Because plans to create Pelham Bay Park and annex the area swirled for many years, the area never developed as planned. Indeed, ne published account described the lack of development in “Bartow-on-the-Sound” in 1885. It stated:
“This ‘Bartow-on-the-Sound’ was started about 14 years ago. The New-Haven Railroad built a station there for City Island people. At once a town was started with the above high-sounding name. About 80 acres were laid out in city lots, 25 by 100. Jere. Johnson’s services were called in, and he, with his persuasive powers, managed to sell some 50 or 60 lots.
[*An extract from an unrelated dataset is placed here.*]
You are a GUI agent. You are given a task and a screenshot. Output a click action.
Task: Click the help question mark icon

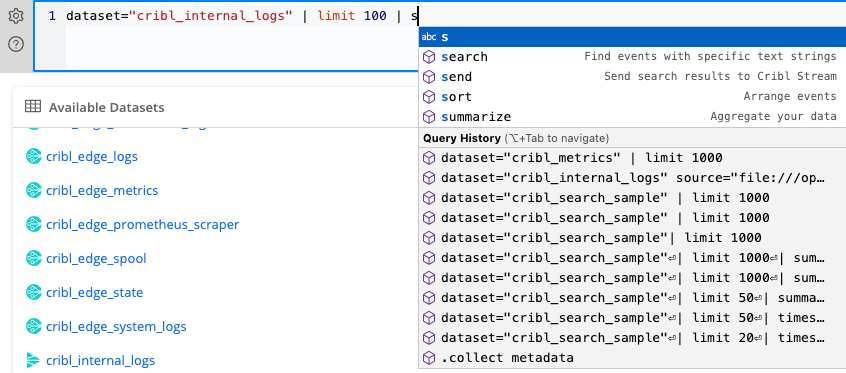pyautogui.click(x=16, y=44)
Since then a town has arisen – a town destined, it may be, to rival New-York, for in 14 years there have been built, to wit: item, one seventh-rate hotel and gin mill; item, one gin mill without the hotel; item, one blacksmith’s shop; item, one real estate office unoccupied for 13 ½ years; item, one dwelling, part occupied for a Post Office; item, a grocery and feed store; item, about five frame houses; in all about 11 buildings, all told worth about $40,000”.
Source: The Pelham Park, N.Y. Times, Dec. 15, 1885, p. 5.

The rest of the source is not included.